=== Work required ===
Copy out each line featuring the string "ellipsis" from the entries beneath.

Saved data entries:
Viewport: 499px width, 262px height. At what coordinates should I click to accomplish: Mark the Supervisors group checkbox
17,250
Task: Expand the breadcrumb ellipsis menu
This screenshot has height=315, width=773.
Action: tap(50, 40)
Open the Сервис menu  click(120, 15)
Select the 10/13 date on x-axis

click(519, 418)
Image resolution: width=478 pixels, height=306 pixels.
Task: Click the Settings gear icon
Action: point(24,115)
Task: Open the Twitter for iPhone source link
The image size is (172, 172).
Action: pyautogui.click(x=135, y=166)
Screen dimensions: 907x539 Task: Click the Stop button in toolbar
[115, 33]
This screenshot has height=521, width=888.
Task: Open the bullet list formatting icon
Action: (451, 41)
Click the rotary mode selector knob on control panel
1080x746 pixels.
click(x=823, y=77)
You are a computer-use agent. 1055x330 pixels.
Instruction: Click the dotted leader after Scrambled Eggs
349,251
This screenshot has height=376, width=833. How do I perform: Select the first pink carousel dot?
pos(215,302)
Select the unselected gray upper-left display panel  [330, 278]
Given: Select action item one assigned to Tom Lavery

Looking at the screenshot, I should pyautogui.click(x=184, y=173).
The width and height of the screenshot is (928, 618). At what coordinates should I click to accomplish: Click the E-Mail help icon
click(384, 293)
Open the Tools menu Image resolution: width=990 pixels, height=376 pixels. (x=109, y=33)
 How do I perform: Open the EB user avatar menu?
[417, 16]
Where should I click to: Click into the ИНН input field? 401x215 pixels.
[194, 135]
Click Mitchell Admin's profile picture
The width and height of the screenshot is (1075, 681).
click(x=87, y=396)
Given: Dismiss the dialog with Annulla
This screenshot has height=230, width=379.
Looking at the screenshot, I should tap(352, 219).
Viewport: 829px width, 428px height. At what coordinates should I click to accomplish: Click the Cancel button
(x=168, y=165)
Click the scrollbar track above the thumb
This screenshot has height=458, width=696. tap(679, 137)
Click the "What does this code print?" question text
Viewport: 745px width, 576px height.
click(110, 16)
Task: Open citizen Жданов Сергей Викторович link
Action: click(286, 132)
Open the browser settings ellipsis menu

=== Your response ===
Task: Expand the breadcrumb ellipsis menu
Open the browser settings ellipsis menu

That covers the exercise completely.